2. Chance the Rapper
Acid Rap
Chance the Rapper's Acid Rap contains both hallucinogenic revelry and comedown reflection. Words are wielded recklessly, syllables twisted and contorted. On the non-linear work, Chance addresses contemporary ills and hopes for a brighter tomorrow, while also waxing nostalgic for days gone. Backed by production more diverse than the drill sound so common in Chicago — Acid Rap has elements of soul, footwork, gospel, and more — the colors of the windy city are warmer through Chance's eyes.
See also: Top 5 Hip-Hop Singles of 2013
1. Danny Brown
Old is Danny Brown's best album to date. With the album's “two-sided” structure, he both captures the despair of Detroit denizens and crafts paeans to twerking and pill popping.
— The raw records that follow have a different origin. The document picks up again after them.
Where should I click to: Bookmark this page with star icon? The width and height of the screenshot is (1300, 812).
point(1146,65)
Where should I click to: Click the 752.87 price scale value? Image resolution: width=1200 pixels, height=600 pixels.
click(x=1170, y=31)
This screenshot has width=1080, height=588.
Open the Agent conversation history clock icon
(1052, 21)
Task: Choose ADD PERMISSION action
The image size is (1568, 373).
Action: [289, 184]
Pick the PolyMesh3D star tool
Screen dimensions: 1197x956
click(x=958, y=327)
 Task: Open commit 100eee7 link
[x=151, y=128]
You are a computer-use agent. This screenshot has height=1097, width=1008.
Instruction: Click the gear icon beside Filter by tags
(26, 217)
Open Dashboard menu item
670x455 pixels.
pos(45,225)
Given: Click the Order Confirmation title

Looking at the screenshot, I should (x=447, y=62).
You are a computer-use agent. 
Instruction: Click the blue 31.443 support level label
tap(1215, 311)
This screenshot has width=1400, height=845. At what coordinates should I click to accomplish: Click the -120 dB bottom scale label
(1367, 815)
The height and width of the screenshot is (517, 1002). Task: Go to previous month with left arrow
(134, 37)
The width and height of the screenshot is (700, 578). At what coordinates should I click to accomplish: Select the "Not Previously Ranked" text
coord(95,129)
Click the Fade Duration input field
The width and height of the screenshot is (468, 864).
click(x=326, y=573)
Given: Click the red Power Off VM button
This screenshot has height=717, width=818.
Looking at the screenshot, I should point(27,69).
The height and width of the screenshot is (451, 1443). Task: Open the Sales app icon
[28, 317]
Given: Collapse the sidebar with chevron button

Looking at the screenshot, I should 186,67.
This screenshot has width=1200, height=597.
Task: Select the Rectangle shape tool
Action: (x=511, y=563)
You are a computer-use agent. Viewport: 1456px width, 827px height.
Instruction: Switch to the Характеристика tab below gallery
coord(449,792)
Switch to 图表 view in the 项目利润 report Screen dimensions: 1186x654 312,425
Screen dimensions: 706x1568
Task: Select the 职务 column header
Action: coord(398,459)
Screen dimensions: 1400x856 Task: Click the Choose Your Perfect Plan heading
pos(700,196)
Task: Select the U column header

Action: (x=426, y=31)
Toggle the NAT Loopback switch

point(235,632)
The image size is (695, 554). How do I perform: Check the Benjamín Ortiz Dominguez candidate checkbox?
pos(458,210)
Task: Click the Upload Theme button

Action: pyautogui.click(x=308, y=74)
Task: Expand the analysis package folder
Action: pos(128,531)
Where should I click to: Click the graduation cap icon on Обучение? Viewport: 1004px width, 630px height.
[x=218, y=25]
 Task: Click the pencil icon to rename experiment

It's a controlled storm — cold fronts of raised-on-the-block bars meet heat waves from packed clubs. Tales of his harrowing past are delivered straight-faced, and the gaiety of his drug-addled, Lothario escapism comes through in his helium squawk. Above all, an insatiable hunger courses through Old. The love of hipster groupies and the escape offered by moon rocks in Barcelona won't satiate Brown. He wants praise for his merit as an MC, one who has been sharpening his skills in the rap game for nearly a decade. On Old he's in his zone and deserves all commendation and decoration.